La sorprendente derrota electoral de Rajapaksa en las elecciones de enero de 2015 ha abierto el camino para la construcción de una paz verdadera. “El nuevo gobierno de Maithipala Sirisena está tratando de rectificar”, reconoce Nishath. Han comenzado a devolver algunas de las tierras confiscadas a los campesinos tamiles y se está reduciendo la presencia militar en su territorio. “El nuevo Ejecutivo está dando pasos en la buena dirección. La situación es mejor en estos momentos, hay más libertad, pero todavía se producen detenciones arbitrarias”, alerta Ruki Fernando, de etnia cingalesa, quien en 2015 pasó varios días en la cárcel por su defensa de los derechos humanos. En el país, según sus datos, sigue habiendo más de 200 presos políticos.
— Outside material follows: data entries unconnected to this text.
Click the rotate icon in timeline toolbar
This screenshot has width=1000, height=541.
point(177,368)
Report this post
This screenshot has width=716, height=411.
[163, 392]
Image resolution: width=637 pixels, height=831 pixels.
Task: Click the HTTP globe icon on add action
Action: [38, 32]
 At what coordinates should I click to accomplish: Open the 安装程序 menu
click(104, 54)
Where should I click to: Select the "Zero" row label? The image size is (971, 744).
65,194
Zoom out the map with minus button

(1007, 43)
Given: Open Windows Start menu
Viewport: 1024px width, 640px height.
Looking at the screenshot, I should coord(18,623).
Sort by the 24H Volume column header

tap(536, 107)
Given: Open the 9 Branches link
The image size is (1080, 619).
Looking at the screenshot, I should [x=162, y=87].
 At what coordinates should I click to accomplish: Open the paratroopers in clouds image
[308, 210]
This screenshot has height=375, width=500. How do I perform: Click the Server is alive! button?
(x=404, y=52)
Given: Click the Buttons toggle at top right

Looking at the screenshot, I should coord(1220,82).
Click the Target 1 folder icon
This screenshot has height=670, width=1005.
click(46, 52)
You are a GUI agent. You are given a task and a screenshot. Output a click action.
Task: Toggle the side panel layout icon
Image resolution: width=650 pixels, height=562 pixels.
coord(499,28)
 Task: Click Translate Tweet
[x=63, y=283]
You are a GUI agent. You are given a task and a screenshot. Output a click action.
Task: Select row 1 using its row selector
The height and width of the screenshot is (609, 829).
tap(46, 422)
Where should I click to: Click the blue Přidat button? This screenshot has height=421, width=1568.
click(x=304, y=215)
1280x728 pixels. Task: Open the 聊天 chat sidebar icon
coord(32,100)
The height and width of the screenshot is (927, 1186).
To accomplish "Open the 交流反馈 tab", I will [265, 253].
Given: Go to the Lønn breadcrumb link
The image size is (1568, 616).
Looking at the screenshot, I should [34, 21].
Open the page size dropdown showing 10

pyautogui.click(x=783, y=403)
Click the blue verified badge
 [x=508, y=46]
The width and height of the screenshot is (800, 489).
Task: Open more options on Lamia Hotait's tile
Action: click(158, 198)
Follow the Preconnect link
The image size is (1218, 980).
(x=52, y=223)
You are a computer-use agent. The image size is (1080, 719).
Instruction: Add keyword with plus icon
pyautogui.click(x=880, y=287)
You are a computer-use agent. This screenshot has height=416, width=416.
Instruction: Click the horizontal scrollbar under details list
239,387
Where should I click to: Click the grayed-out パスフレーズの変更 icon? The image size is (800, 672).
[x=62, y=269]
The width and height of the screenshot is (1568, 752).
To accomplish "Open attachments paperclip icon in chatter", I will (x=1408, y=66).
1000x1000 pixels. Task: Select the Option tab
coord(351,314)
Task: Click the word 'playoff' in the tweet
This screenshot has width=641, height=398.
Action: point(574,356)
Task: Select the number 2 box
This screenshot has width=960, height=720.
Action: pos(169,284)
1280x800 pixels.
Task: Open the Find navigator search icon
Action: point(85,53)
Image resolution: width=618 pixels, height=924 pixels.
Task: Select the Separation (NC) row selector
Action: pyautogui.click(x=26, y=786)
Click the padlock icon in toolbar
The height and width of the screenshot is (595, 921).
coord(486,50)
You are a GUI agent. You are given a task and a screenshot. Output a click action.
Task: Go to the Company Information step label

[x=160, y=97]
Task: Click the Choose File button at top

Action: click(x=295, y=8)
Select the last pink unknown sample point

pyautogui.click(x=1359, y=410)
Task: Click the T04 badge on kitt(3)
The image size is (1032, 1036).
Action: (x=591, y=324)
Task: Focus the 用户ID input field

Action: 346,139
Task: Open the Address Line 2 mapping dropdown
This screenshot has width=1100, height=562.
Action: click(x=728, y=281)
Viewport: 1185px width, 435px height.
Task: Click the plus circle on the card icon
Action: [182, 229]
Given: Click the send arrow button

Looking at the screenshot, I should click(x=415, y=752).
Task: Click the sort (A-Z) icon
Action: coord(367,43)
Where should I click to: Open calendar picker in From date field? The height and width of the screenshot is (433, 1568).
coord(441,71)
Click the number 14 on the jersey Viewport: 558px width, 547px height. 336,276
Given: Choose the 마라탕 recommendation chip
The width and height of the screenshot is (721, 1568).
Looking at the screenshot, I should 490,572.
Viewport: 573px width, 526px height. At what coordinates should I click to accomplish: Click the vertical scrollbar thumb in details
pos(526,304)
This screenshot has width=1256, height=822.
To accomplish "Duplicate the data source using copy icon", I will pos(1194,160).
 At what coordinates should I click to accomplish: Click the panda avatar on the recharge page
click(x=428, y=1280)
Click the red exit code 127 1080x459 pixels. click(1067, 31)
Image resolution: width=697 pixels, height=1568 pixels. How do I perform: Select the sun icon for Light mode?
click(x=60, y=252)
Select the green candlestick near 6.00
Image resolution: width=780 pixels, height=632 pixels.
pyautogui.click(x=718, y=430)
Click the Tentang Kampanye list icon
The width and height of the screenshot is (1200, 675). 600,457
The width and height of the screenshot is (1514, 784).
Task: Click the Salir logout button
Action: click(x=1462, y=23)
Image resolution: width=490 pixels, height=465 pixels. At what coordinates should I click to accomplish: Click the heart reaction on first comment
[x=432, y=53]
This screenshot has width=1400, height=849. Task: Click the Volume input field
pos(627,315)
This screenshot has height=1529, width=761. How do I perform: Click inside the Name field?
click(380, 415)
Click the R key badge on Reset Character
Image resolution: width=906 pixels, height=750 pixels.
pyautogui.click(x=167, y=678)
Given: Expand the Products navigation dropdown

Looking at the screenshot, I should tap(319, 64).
Hoy en las veredas polvorientas de Jaffna nadie quiere volver a oír hablar de la guerra. “Su recuerdo está todavía muy presente”, señala Fernando. Sus habitantes viven cada día entre las ausencias físicas y sentimentales. En una geografía destruida. “Pero no debemos olvidar que sus demandas políticas siguen vigentes, por lo que no descartemos que en el futuro el movimiento rebrote si no solucionamos la raíz del problema. Y por ahora no lo estamos haciendo. Los cingaleses seguimos hablando de héroes de guerra”, sentencia el activista.

En estos años, el país se ha llenado de símbolos de paz. Hay graffitis y murales que hablan de reconciliación. Mas ésta no se construye de una día para otro. Ni siquiera se construye con palabras. “Aquí, en Jaffna, la gente sigue odiando a los cingaleses”, revela Thilak. Es la primera vez que su voz tiene ese eco cansado de la tristeza. Y es que siete años después, quizás a la paz en Sri Lanka sólo le queden las miradas.